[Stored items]

--------

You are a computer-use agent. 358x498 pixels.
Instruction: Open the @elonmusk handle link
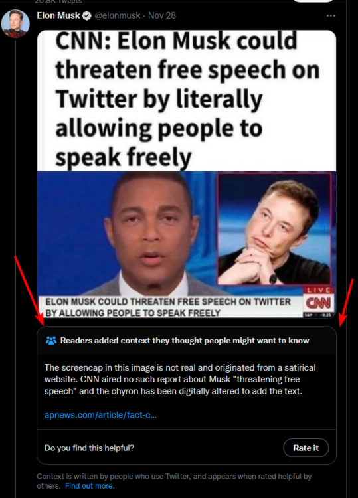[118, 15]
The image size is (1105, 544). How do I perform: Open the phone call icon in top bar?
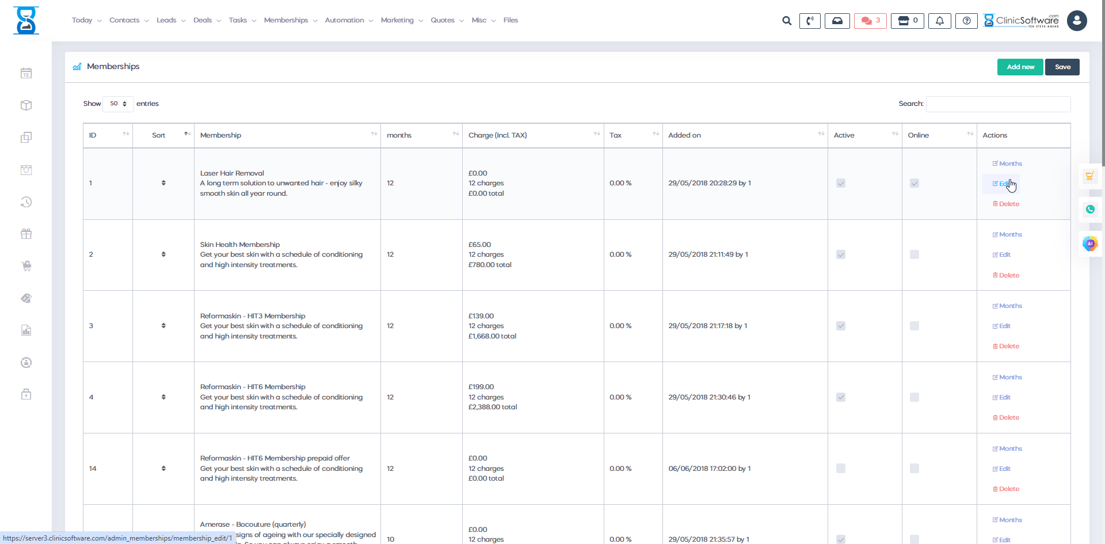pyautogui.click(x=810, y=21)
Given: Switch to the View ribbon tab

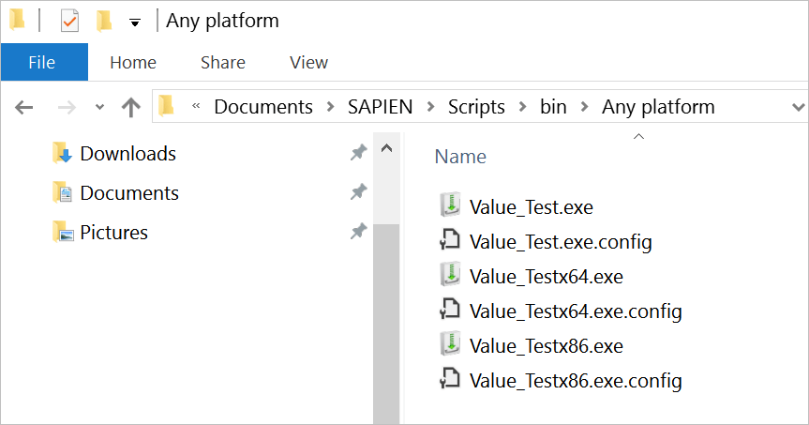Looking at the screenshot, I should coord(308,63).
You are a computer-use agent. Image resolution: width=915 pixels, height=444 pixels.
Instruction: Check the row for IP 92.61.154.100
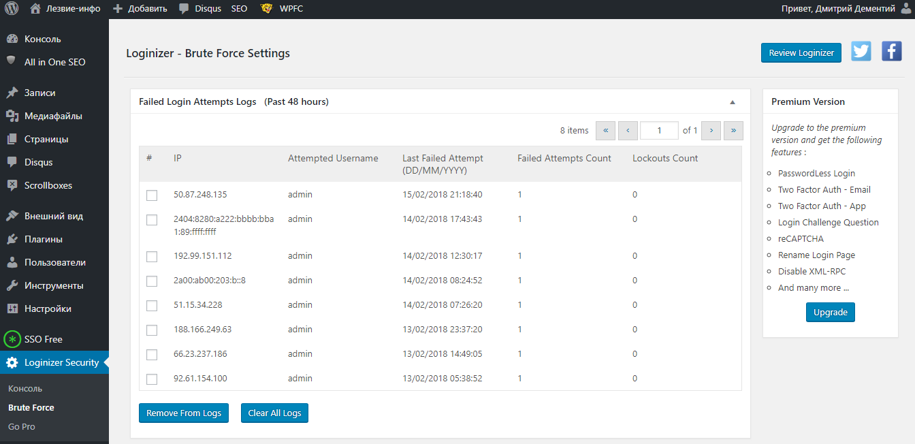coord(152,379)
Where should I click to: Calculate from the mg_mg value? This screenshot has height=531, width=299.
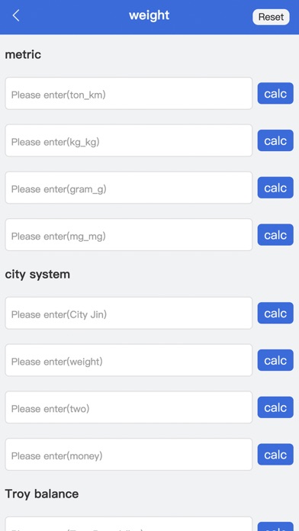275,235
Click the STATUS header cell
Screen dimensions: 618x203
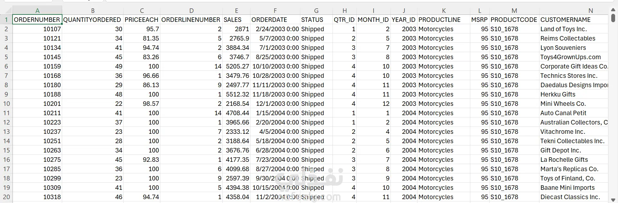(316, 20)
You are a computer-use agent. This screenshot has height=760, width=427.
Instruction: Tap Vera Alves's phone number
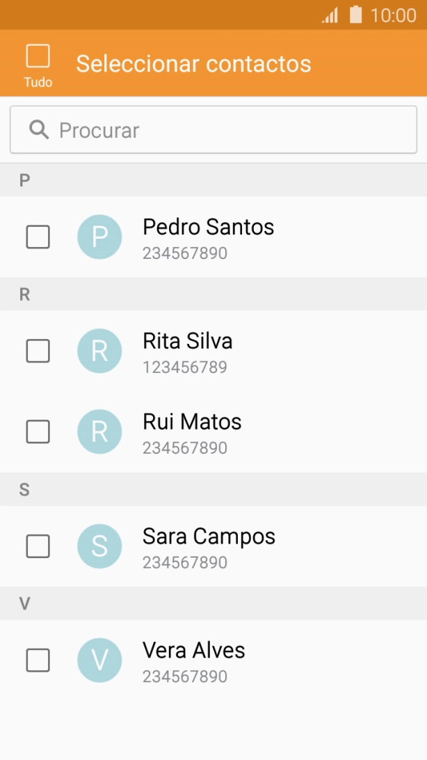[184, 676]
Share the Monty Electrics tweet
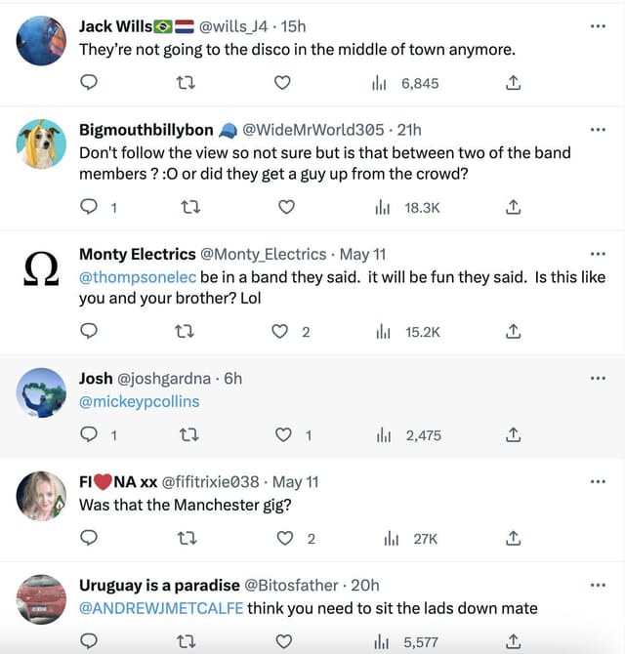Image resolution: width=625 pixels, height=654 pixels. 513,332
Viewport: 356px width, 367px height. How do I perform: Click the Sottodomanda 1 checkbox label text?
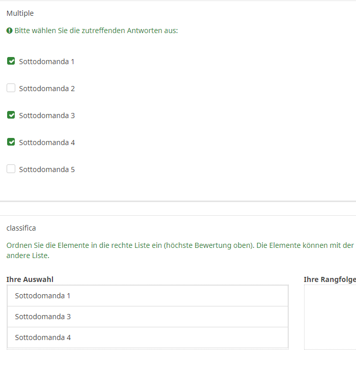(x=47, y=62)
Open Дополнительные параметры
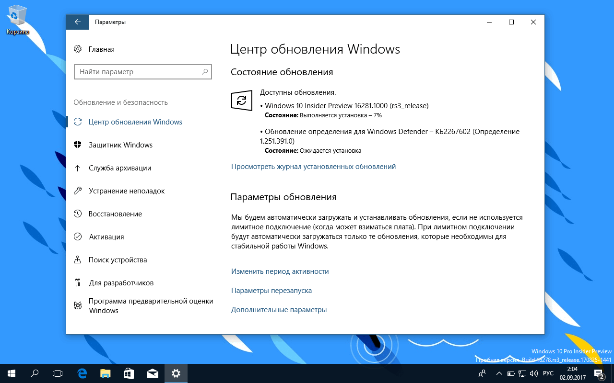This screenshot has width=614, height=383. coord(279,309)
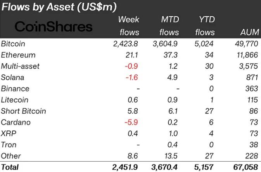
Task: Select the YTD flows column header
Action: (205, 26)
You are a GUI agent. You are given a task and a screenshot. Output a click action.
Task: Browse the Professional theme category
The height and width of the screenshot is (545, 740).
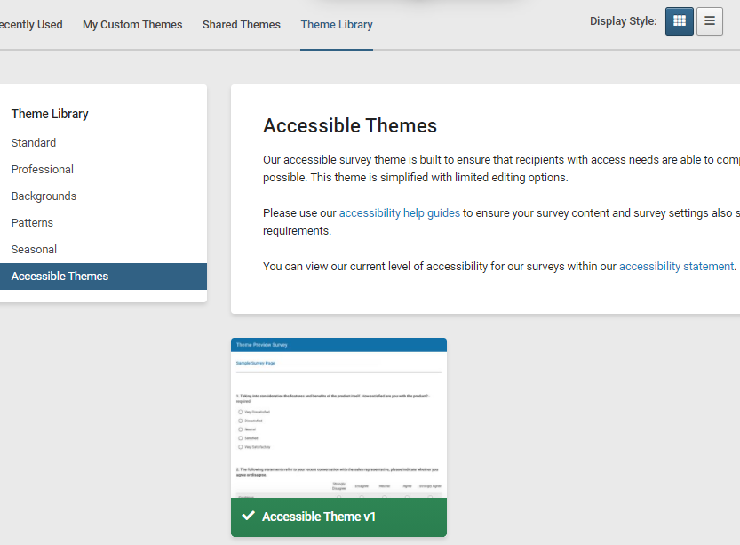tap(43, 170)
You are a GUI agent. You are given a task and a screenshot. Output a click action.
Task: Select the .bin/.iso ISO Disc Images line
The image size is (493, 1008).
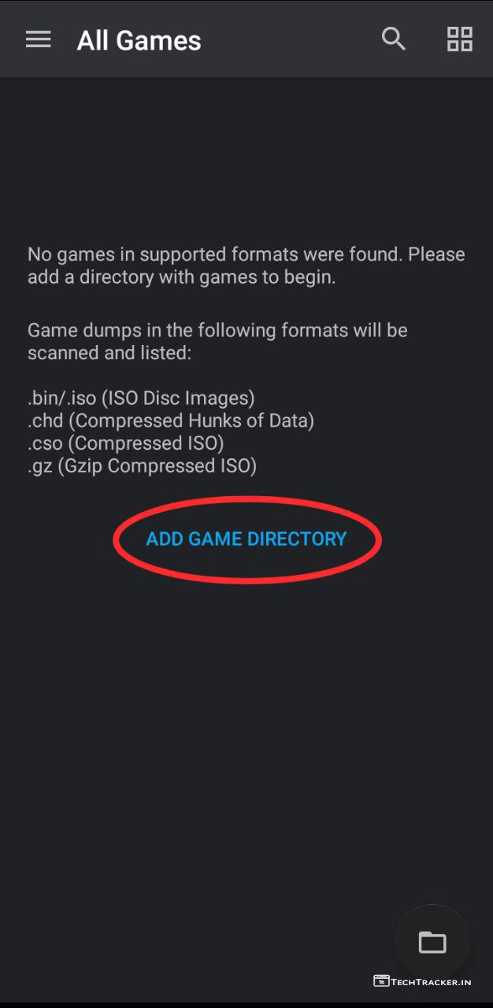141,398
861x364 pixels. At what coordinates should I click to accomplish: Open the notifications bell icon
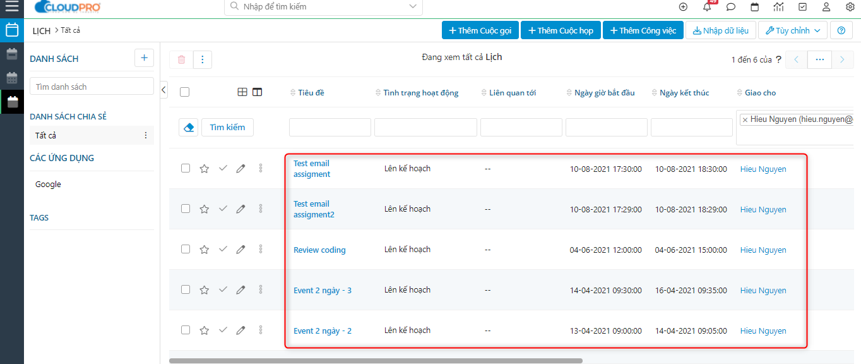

--------

Check the records above and copy each line that has the string "computer".

You are a computer-use agent. 358x498 pixels.
You are a computer-use agent. Image resolution: width=915 pixels, height=444 pixels.
You are a computer-use agent. This screenshot has height=760, width=427.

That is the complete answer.